Lead: UNIVR, Partners involved: UNIME, CHU Lille, INSERM-Lille

This is a multi-center (UNIVR, UNIME, CHU Lille) randomized controlled trial aiming at evaluating the effect of a selective intervention directed to parents of newborns. 1500 subjects will be recruited in both arms and evaluated with the "Childhood Obesity Risk Score" (COBRISC), thanks to anamnestic/clinical evaluations and molecular profiling (polygenic risk score) made at the child's birth. Participants of the intervention arm at the top tertile (33%) of the COBRISC, will access an intensive follow-up program (four visits/year on average, with anthropometric monitoring) at the local Obesity Tertiary Center. This will include educating parents on the appropriate diet, active lifestyle from the first year of life, regular self-monitoring of their child's anthropometry, appropriate dietary composition and portion control, as well as tailor-made nutritional suggestions. To ensure a patient-centred approach, the parents participating in the intensive follow-up program will annually give their feedback and suggestions by an anonymous online survey, whose results will be used to adapt interventions according to parents' requests, as possible and appropriate. The children of the intervention arm classified as not-at-risk will benefit from a "soft" intervention, consisting in the access to an educational website specially implemented with interactive tools for growth self-monitoring and diverse lifestyle suggestions. The children of the whole comparator arm will benefit from routine well visits from their general practitioner/paediatrician.
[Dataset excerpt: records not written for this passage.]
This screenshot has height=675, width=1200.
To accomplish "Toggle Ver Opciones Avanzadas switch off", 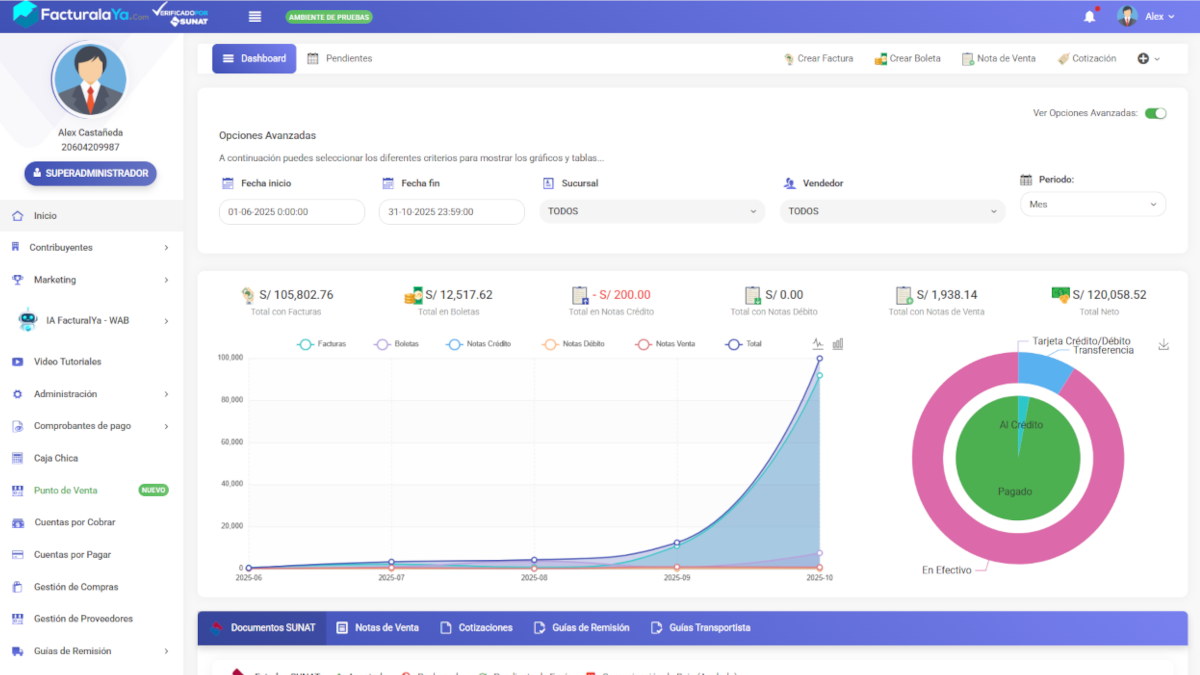I will [x=1156, y=113].
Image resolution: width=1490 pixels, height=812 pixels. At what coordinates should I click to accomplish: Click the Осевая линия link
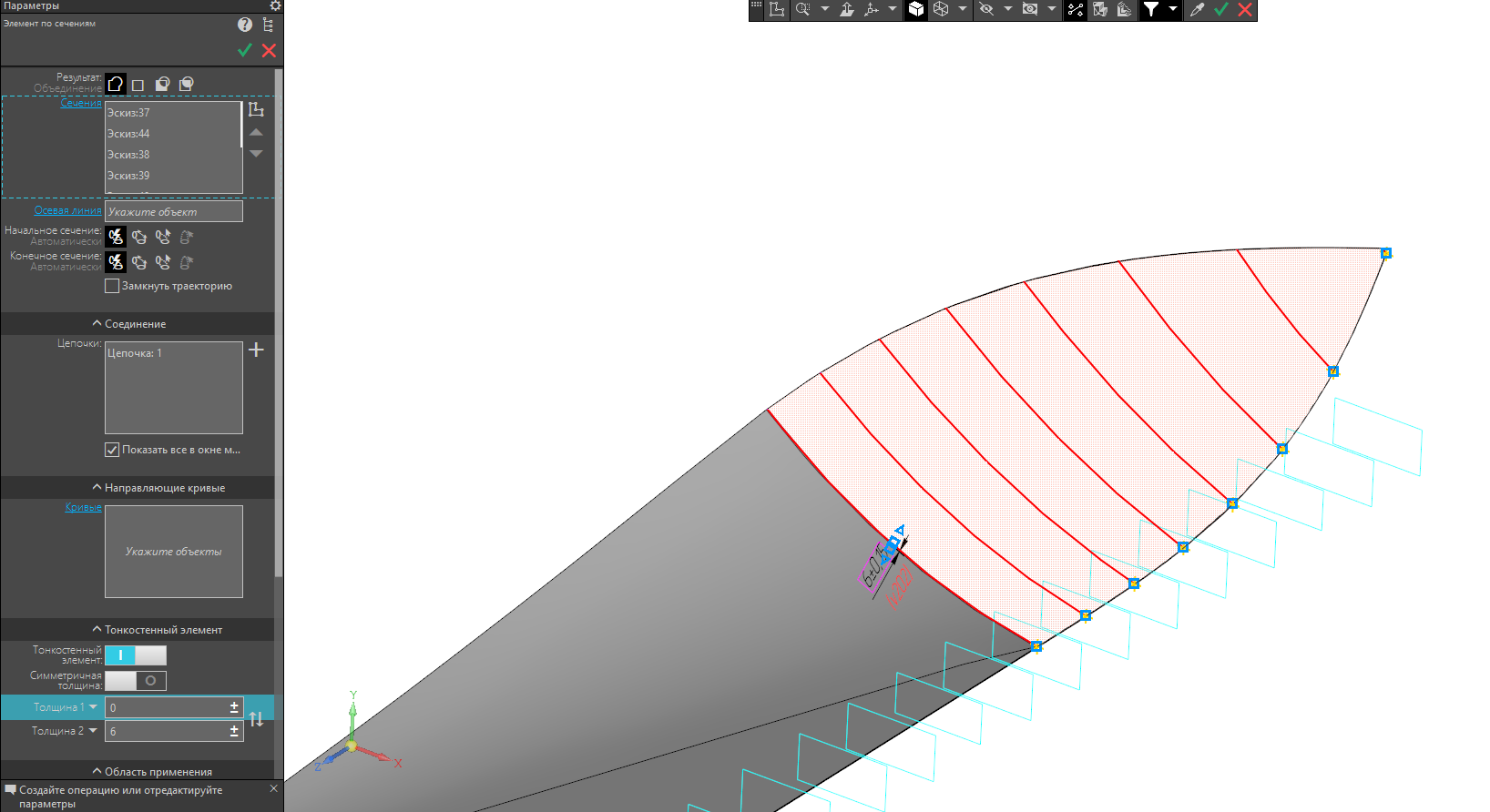coord(67,211)
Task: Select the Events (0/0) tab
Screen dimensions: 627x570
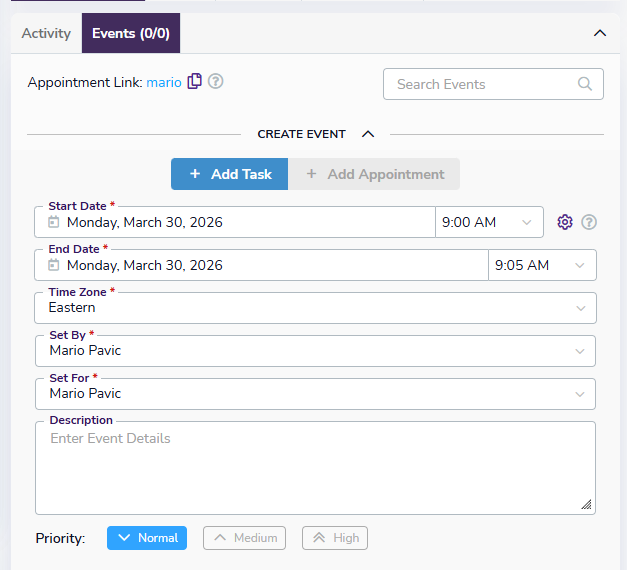Action: 131,33
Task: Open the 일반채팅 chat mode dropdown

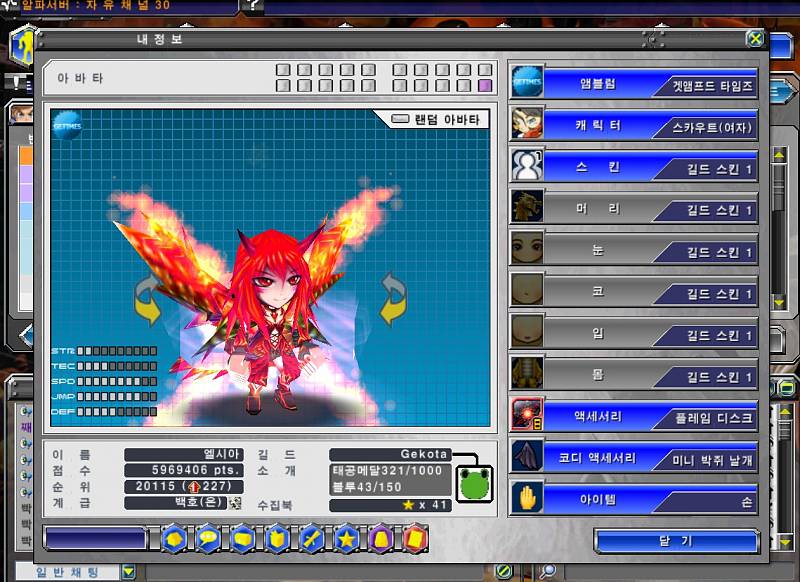Action: [128, 572]
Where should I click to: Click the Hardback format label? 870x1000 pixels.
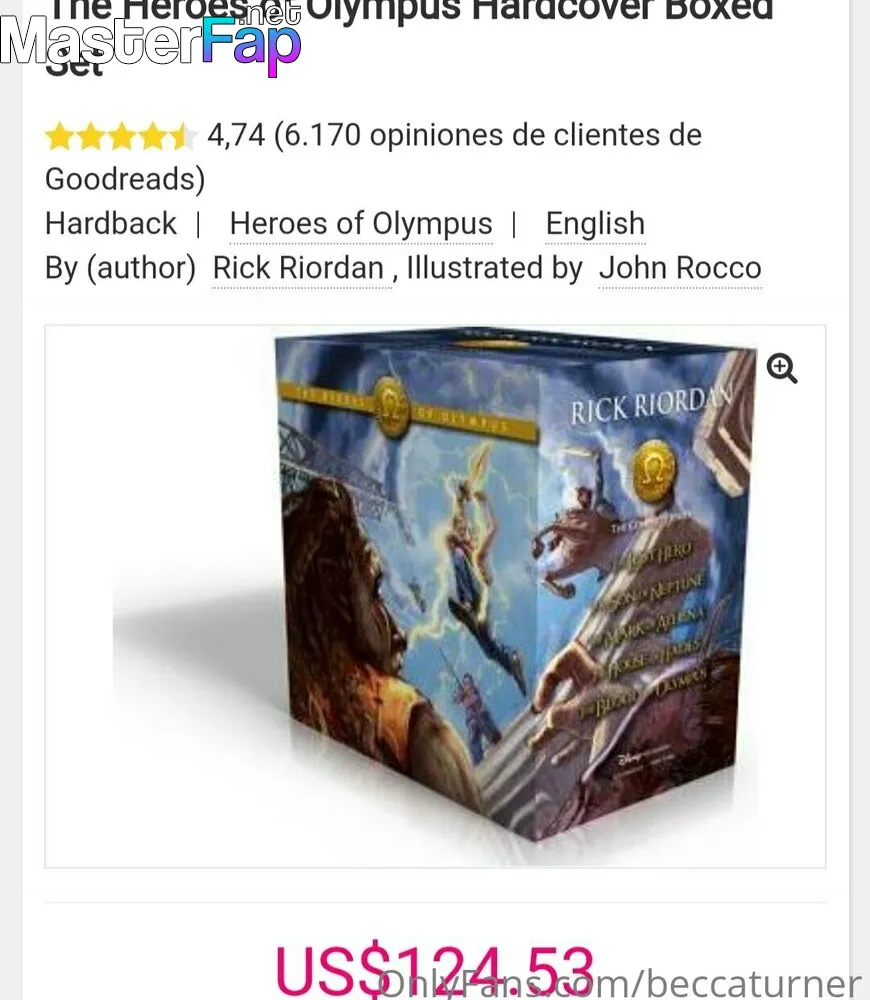[110, 224]
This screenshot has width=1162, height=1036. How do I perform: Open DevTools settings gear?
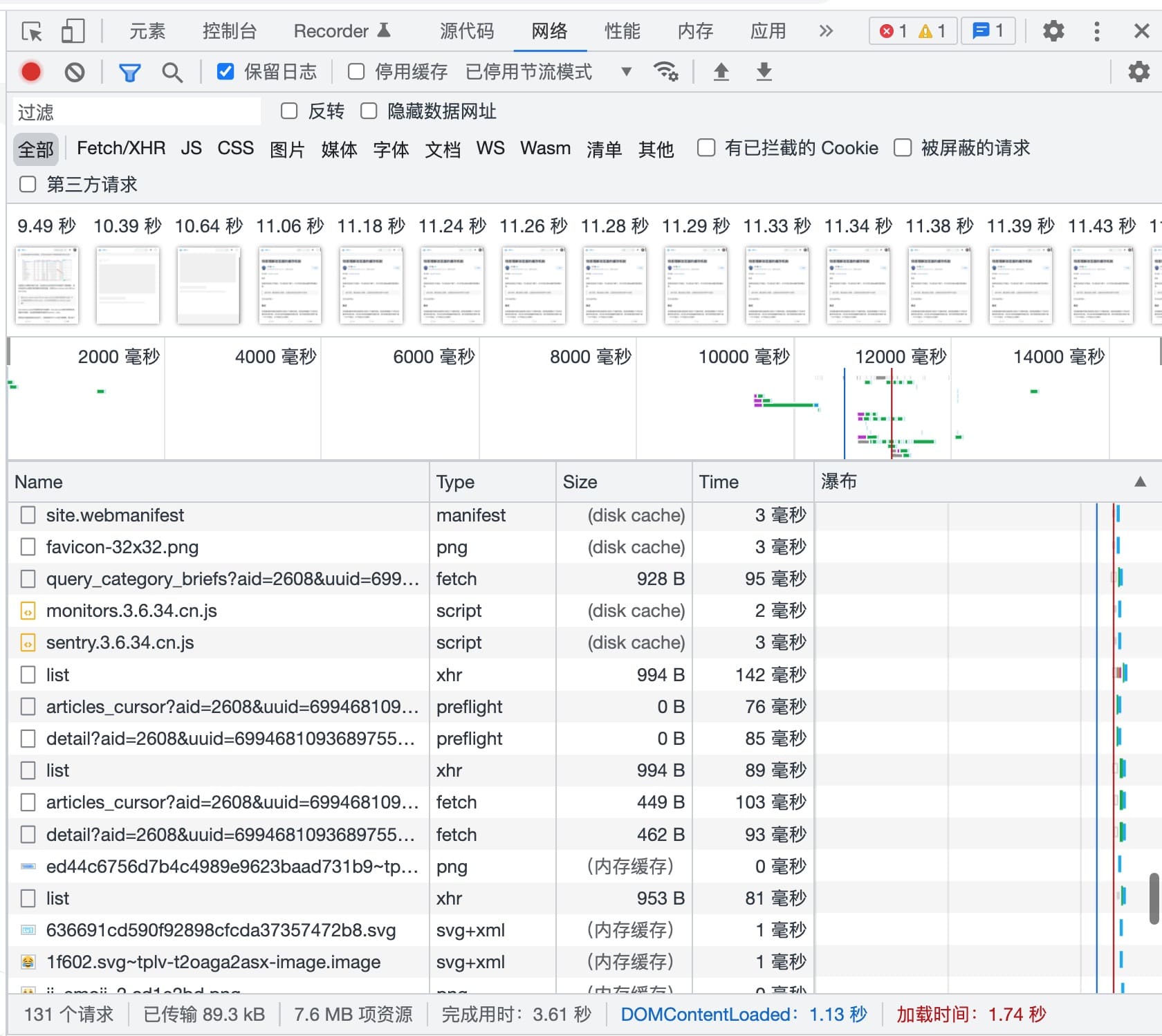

This is based on the following rationale that: (i) targeted approaches imply higher motivation and commitment for parents, more intense care for families and more effectiveness and cost-effectiveness, compared to traditional population-based interventions; and (ii) early preventive trials have not demonstrated durable effects after the end of the intervention (no cascade effect), while uninterrupted intervention and follow-up from infancy to late childhood have proved long lasting results.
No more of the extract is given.